Within the `output` section you can specify:
* path: The path to a local file or s3 were the file will be saved.
* bucket: If given, the path specified previously will be saved as `s3://bucket/path`
* key: AWS authentication key to access the bucket.
* secret_key: AWS secrect authentication key to access the bucket.



# Run on Kubernetes

There are two ways to run the benchmarking process on kubernetes:

* `run_dask_function`: start a Dask Cluster using dask-kubernetes and run a function.
* `run_on_kubernetes`: run dask function inside a pod using the given config.

## Run dask function

Talks to kubernetes to create `n` amount of new `pods` with a dask worker inside of each
forming a `dask` cluster. Then, a function specified from `config` is being imported and
run with the given arguments. The tasks created by this `function` are being run on the
`dask` cluster for distributed computation.

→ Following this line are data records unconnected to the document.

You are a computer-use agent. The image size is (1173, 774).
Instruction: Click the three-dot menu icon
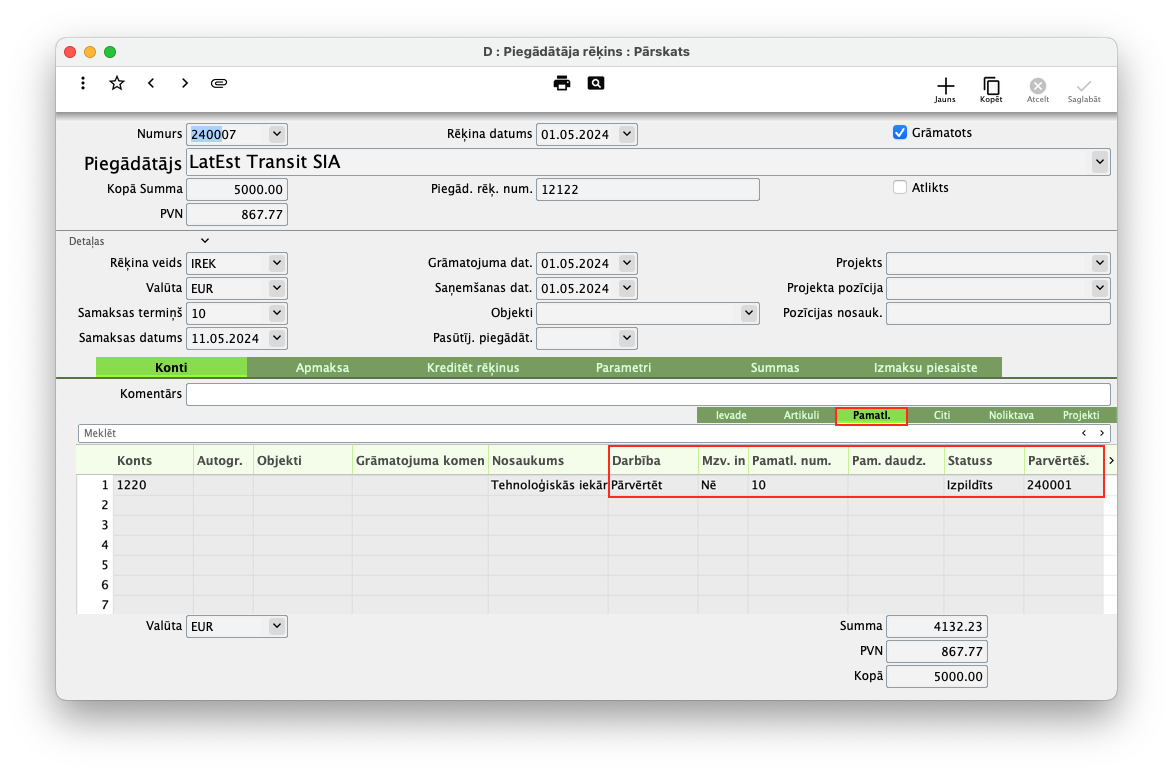83,83
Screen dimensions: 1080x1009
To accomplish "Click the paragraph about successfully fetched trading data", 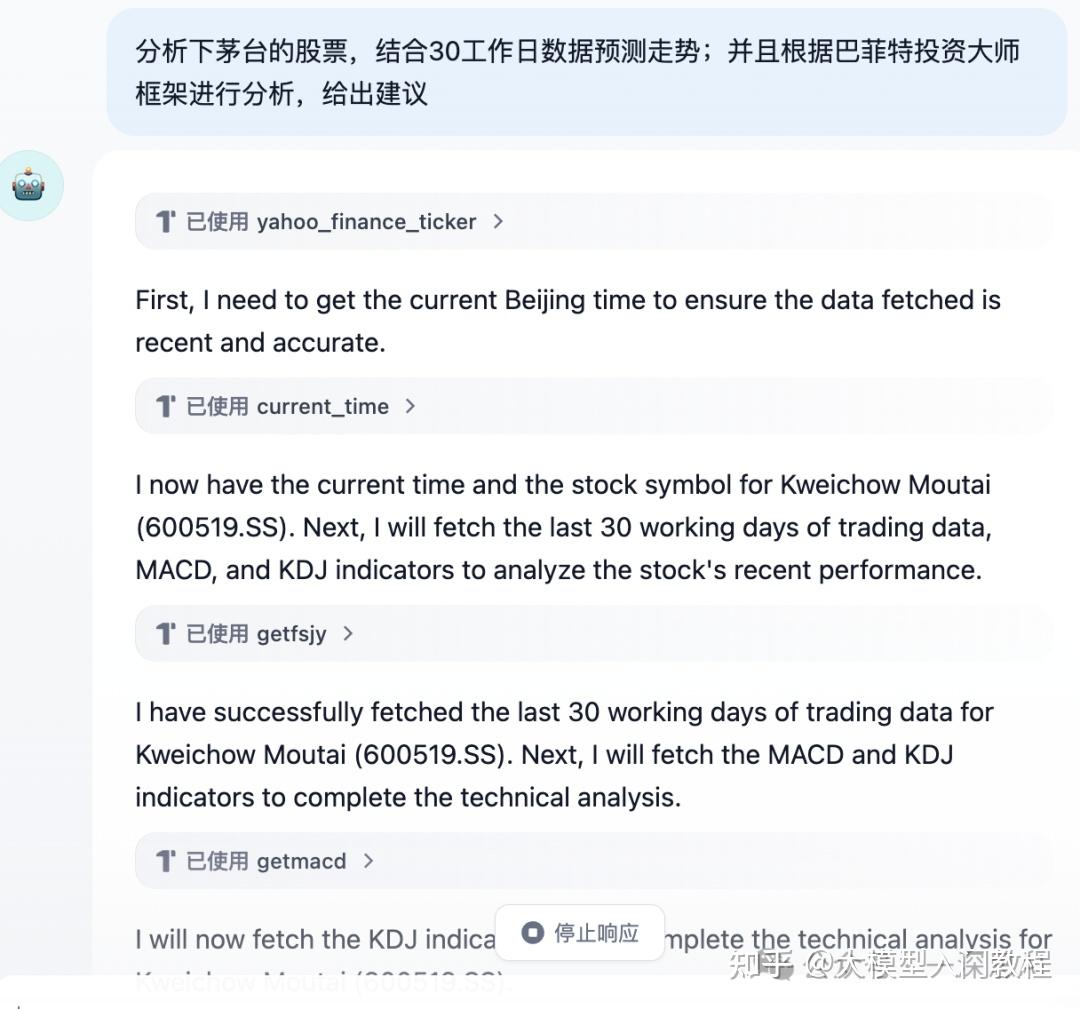I will (x=564, y=755).
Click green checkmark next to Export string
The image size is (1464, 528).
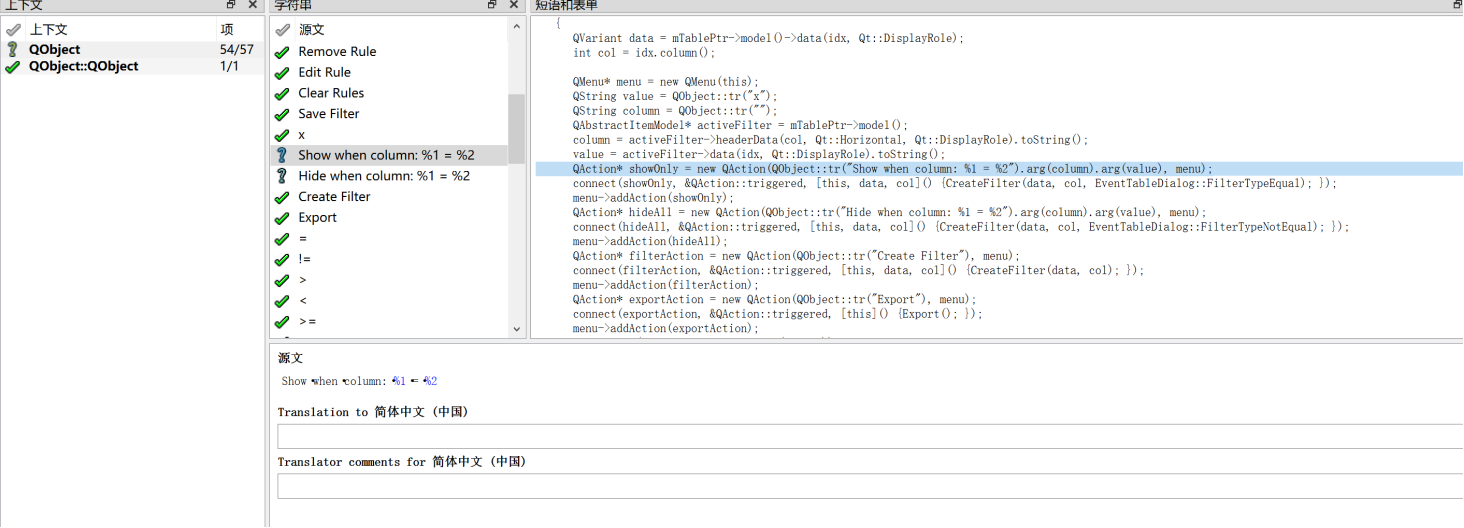[282, 217]
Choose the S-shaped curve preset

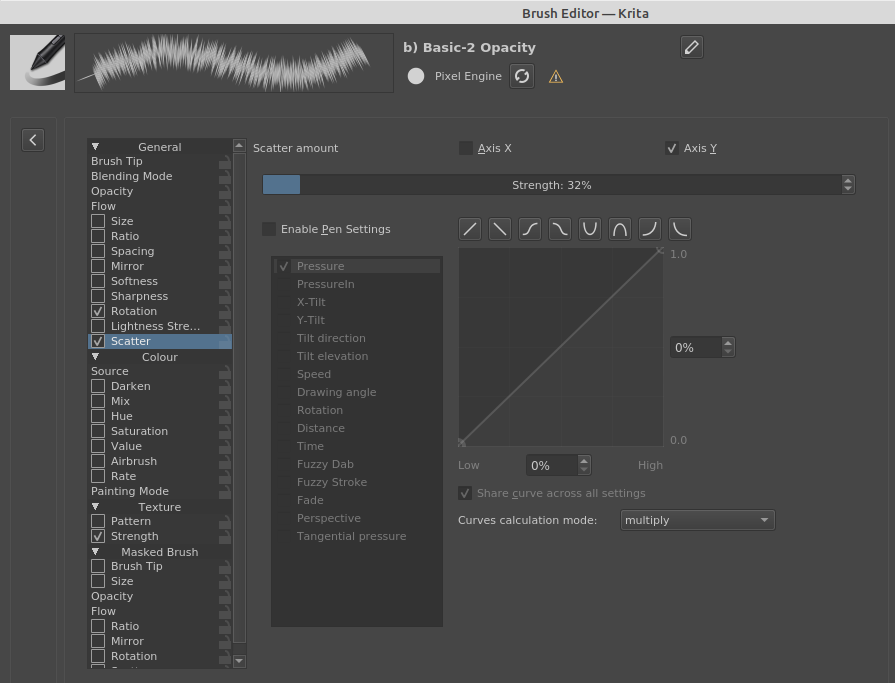(530, 229)
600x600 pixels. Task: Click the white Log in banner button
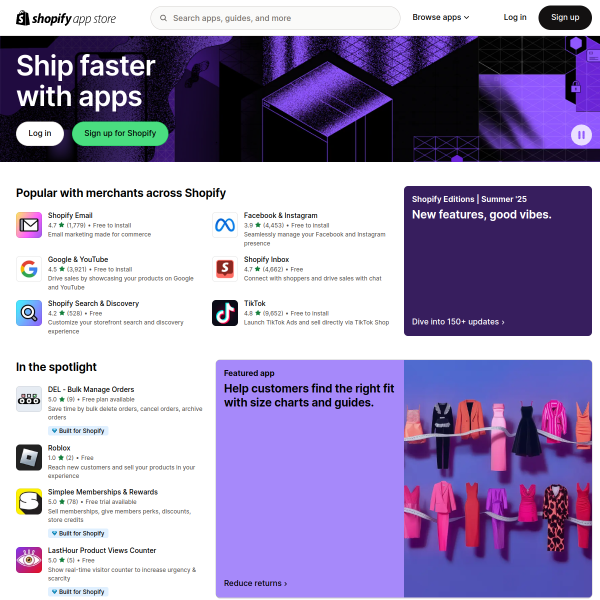[40, 134]
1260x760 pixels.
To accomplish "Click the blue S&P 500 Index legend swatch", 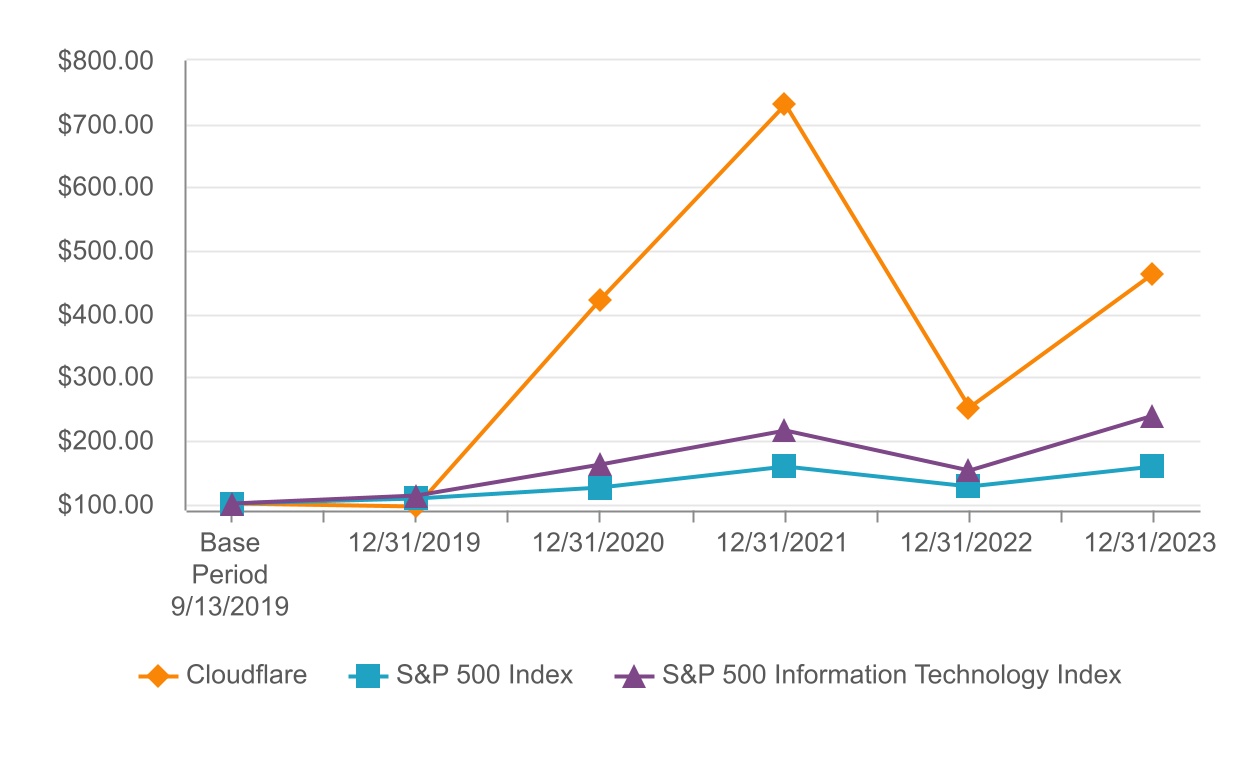I will pos(368,676).
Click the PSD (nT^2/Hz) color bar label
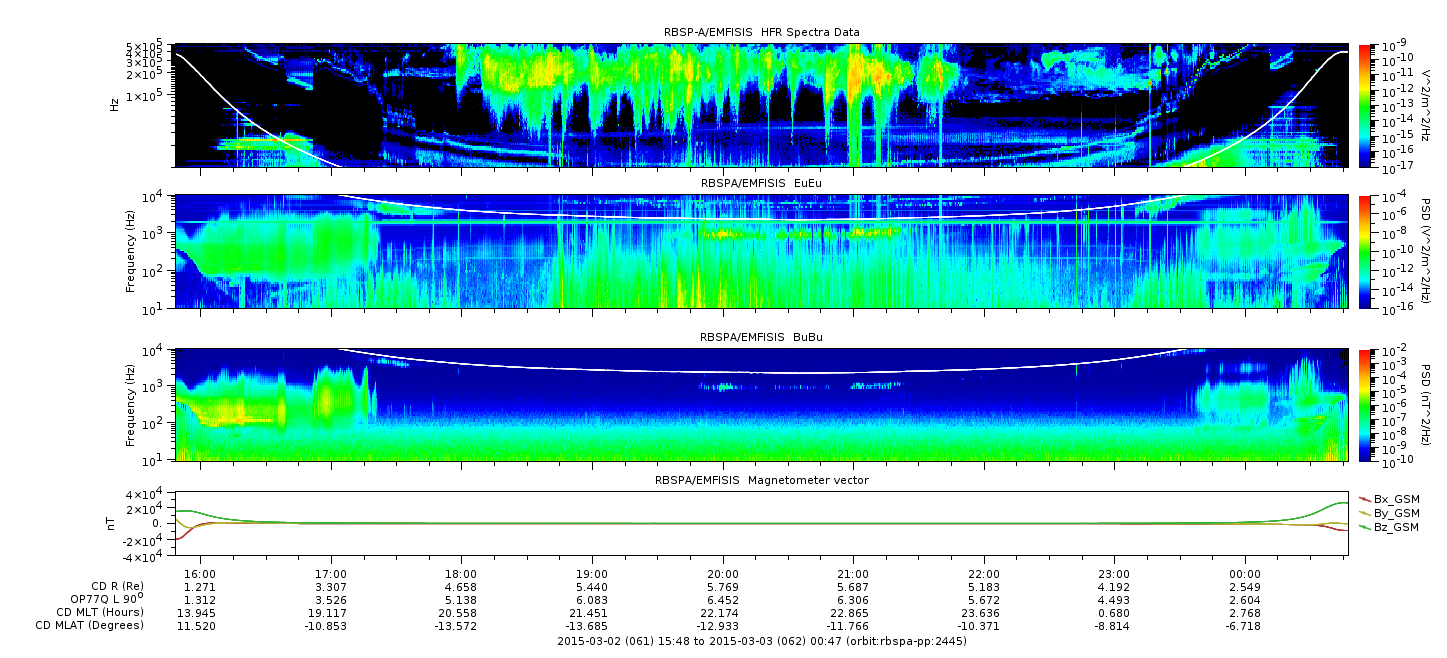 coord(1427,404)
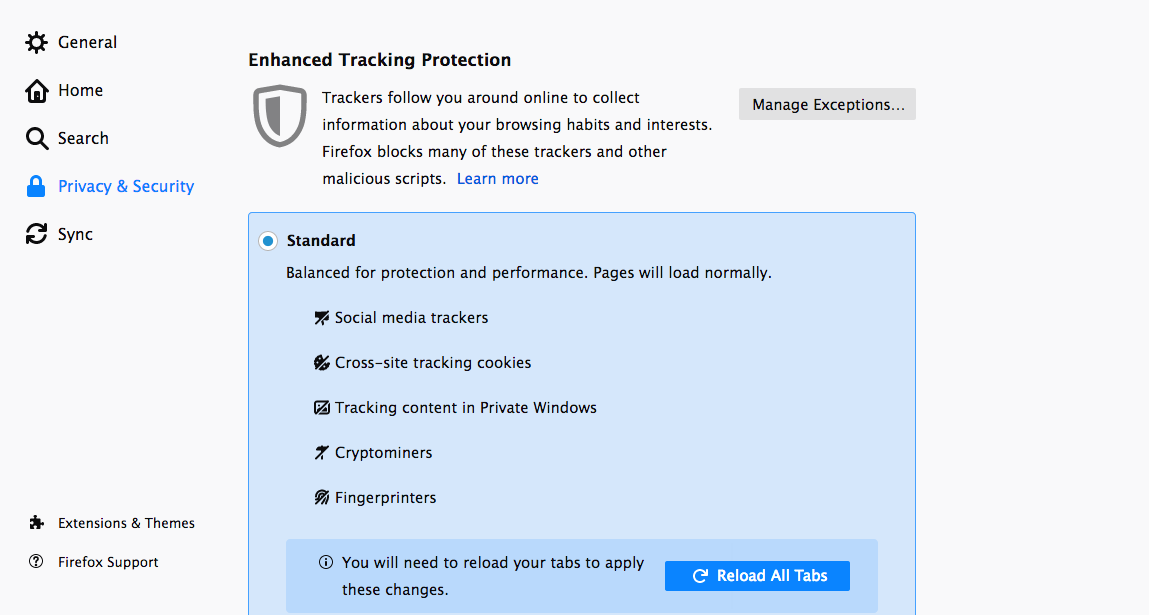
Task: Switch to Search settings category
Action: click(83, 139)
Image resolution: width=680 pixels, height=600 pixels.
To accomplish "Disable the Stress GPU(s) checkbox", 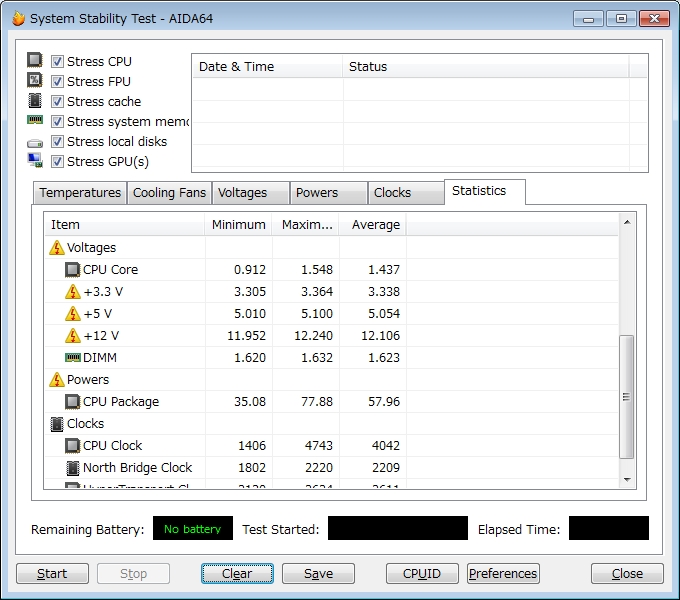I will pyautogui.click(x=58, y=162).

The config dict must contain the following sections:
    * run
    * dask_cluster
    * output (optional)
    
*Note* to find more information about the config dict please reffer to Kubernetes in our documentation.

In [1]:
config = {
    'run': {
        'function': 'btb_benchmark.main.run_benchmark',
        'args': {
            'iterations': 10,
            'sample': 4,
            'tuners': 'BTB.UniformTuner',
            'challenge_types': 'xgboost',
            'detailed_output': True,
        }
    },
    'dask_cluster': {
        'workers': {
            'maximum': 1
        },
        'worker_config': {
            'resources': {
                'memory': '2G',
                'cpu': 8
            },
            'image': 'mlbazaar/btb_benchmark:latest',
        },
    },
}

In [2]:
from btb_benchmark.kubernetes import run_dask_function

results = run_dask_function(config)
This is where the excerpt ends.